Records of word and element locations
☆ ☆ ☆
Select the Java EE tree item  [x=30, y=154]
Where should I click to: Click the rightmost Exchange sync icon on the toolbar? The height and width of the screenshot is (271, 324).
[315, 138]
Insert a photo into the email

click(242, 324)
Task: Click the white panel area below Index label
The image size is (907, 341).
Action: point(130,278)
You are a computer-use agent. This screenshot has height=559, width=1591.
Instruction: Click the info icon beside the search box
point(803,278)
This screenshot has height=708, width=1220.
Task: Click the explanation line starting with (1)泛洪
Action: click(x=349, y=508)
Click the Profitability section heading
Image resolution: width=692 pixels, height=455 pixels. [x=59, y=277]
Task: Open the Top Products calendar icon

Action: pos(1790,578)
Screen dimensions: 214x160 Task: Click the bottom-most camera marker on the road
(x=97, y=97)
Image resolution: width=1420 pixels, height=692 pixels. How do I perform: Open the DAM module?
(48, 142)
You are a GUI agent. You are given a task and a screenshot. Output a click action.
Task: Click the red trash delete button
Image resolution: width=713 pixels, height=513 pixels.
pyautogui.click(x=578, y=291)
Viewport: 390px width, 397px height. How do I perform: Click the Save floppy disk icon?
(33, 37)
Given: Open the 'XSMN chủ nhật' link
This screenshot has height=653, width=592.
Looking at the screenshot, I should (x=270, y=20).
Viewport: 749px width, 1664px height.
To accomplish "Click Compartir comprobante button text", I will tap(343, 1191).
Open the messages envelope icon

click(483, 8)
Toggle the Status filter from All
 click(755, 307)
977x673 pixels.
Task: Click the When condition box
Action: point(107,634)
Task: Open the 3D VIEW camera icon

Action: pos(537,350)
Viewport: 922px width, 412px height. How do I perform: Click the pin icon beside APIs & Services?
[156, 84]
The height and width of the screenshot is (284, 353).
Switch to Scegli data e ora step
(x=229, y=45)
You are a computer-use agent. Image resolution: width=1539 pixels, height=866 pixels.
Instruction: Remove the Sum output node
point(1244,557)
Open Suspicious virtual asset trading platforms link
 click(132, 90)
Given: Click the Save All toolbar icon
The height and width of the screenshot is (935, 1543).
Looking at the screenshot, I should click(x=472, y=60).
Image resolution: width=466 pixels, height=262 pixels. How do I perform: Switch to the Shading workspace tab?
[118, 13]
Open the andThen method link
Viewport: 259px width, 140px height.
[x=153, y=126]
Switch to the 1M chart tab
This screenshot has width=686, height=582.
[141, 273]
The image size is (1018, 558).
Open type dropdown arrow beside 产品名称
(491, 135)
☆ ☆ ☆
--- OBJECTIVE ---
Convert the entries above, from the line containing "Viewport: 749px width, 1664px height." through the line containing "click(132, 90)", into a Markdown table with the columns Row and Entry line, leaving out blank lines.

--- THE RESPONSE ---
| Row | Entry line |
|---|---|
| 1 | Viewport: 749px width, 1664px height. |
| 2 | To accomplish "Click Compartir comprobante button text", I will tap(343, 1191). |
| 3 | Open the messages envelope icon |
| 4 | click(483, 8) |
| 5 | Toggle the Status filter from All |
| 6 |  click(755, 307) |
| 7 | 977x673 pixels. |
| 8 | Task: Click the When condition box |
| 9 | Action: point(107,634) |
| 10 | Task: Open the 3D VIEW camera icon |
| 11 | Action: pos(537,350) |
| 12 | Viewport: 922px width, 412px height. How do I perform: Click the pin icon beside APIs & Services? |
| 13 | [156, 84] |
| 14 | The height and width of the screenshot is (284, 353). |
| 15 | Switch to Scegli data e ora step |
| 16 | (x=229, y=45) |
| 17 | You are a computer-use agent. Image resolution: width=1539 pixels, height=866 pixels. |
| 18 | Instruction: Remove the Sum output node |
| 19 | point(1244,557) |
| 20 | Open Suspicious virtual asset trading platforms link |
| 21 |  click(132, 90) |